• WHAT YOU NEED TO DO
Return verbatim the run of lines that opens with the line holding "You are a computer-use agent. The image" and closes with the last line of the records.

SOURCE DATA below:

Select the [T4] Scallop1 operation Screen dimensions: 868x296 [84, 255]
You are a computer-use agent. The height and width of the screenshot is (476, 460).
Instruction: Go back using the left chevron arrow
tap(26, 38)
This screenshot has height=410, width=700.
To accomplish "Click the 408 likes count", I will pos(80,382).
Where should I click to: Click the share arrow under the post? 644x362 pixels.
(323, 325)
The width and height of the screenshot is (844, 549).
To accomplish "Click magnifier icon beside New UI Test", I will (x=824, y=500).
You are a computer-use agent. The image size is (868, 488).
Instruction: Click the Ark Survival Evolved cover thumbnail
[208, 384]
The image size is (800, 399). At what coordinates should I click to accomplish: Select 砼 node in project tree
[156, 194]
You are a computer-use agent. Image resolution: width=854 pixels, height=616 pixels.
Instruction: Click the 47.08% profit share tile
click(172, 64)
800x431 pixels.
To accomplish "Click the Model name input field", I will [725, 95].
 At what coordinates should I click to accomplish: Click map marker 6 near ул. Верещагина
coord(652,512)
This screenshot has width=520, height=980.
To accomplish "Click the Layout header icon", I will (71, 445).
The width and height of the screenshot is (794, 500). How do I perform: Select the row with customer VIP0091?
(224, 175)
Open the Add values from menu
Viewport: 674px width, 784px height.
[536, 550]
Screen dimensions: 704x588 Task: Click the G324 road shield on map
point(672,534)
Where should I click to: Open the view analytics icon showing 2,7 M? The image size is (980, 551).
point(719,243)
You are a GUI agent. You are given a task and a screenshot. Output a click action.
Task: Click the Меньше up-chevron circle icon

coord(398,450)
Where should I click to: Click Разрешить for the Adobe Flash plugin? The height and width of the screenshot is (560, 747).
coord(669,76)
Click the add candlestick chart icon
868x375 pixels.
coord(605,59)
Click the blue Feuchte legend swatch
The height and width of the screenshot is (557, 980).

End of SOURCE DATA.

• THE ANSWER
You are a computer-use agent. The image size is (868, 488).
Instruction: Click the Ark Survival Evolved cover thumbnail
[208, 384]
The image size is (800, 399). At what coordinates should I click to accomplish: Select 砼 node in project tree
[156, 194]
You are a computer-use agent. Image resolution: width=854 pixels, height=616 pixels.
Instruction: Click the 47.08% profit share tile
click(172, 64)
800x431 pixels.
To accomplish "Click the Model name input field", I will [725, 95].
 At what coordinates should I click to accomplish: Click map marker 6 near ул. Верещагина
coord(652,512)
This screenshot has width=520, height=980.
To accomplish "Click the Layout header icon", I will (71, 445).
The width and height of the screenshot is (794, 500). How do I perform: Select the row with customer VIP0091?
(224, 175)
Open the Add values from menu
Viewport: 674px width, 784px height.
[536, 550]
Screen dimensions: 704x588 Task: Click the G324 road shield on map
point(672,534)
Where should I click to: Open the view analytics icon showing 2,7 M? The image size is (980, 551).
point(719,243)
You are a GUI agent. You are given a task and a screenshot. Output a click action.
Task: Click the Меньше up-chevron circle icon

coord(398,450)
Where should I click to: Click Разрешить for the Adobe Flash plugin? The height and width of the screenshot is (560, 747).
coord(669,76)
Click the add candlestick chart icon
868x375 pixels.
coord(605,59)
Click the blue Feuchte legend swatch
The height and width of the screenshot is (557, 980).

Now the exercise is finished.